(PROVIDED PASSAGE begins)

Thank you for taking the time to reply....I too, thought that the Japanese government would not buy the shares but only take-over the insolvent institutions, but something I read recently (please forgive me, as I cannot recall where) indicated that, in some situations, the government would also purchase the shares....I hope your interpretation is correct as this would only be another opportunity to exercise "cronyism".
"Defensive underwriting" can be almost as lethal as loose credit standards....I experienced here in the US as a mortgage loan officer after the S&L bailout....difficult to get an underwriter to approve a loan after they have been hammered by regulators after a bank failure, and the experience gets spread to underwriters who were never involved in the first place.



To: Henry Volquardsen who wrote (931)10/25/1998 8:44:00 PM
From: Sam  Read Replies (1) | Respond to of 3536
 
An article from the BBC on Germany leaving interest rates unchanged. Can we get some thoughts on this thread about the last couple of paragraphs, i.e., on the Euro becoming a second reserve currency? Thoughts on the likelihood of this happening, the timing, and how it would affect US bond and equity markets if it happens. Or even how the attempt to make it happen would affect them.

Thursday, October 22, 1998 Published at 16:53 GMT 17:53 UK

Business: The Economy

Why Germany won't cut rates

Germans fear inflation more than the rest of Europe

In the last month central banks around the world have had a change
of heart.

Deflation, not inflation, is seen as the main risk for the world
economy.

The US Federal Reserve Bank, the Bank of
England, and the Bank of Japan have all cut
interest rates to try to boost growth and prevent
a credit squeeze.

But Germany is the exception.

The Bundesbank Council has again decided to keep rates on hold
which means that rates in other countries closely linked to the
German mark will also keep their interest rates unchanged.

France's monetary authorities, as predicted, kept interest rates
unchanged at their Thursday meeting.

So why is the German central bank
so much more conservative than
the rest of the world?

The main reason is that as the lead
bank for the euro, the bank must
balance the viibrant growth in
southern Europe with high
unemployment in Germany and
France.

Germany's legacy

Germany's historical experience has
given the Germans a special fear of
inflation.

It was the hyper-inflation of the
1920s, many believe, that led to the
collapse of the Weimer Republic
and the rise of Hitler.

(PROVIDED PASSAGE ends)
(GIVEN INFORMATION begins)

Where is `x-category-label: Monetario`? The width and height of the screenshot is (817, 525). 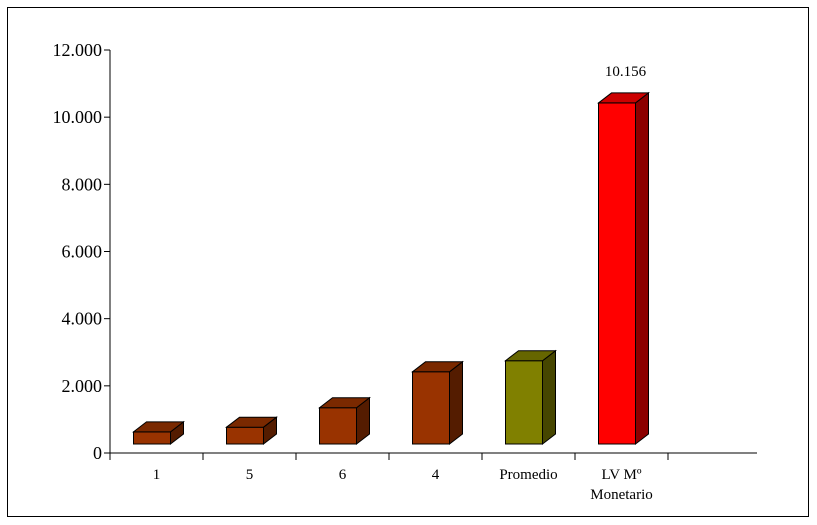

(GIVEN INFORMATION ends)

§ **WHAT THE TASK ASKS**
Swap "credit squeeze" for "liquidity crunch" and write out the passage from "In the last" to "a credit squeeze." with that change. The data is not required here.

§ **EXERCISE OUTPUT**
In the last month central banks around the world have had a change
of heart.

Deflation, not inflation, is seen as the main risk for the world
economy.

The US Federal Reserve Bank, the Bank of
England, and the Bank of Japan have all cut
interest rates to try to boost growth and prevent
a liquidity crunch.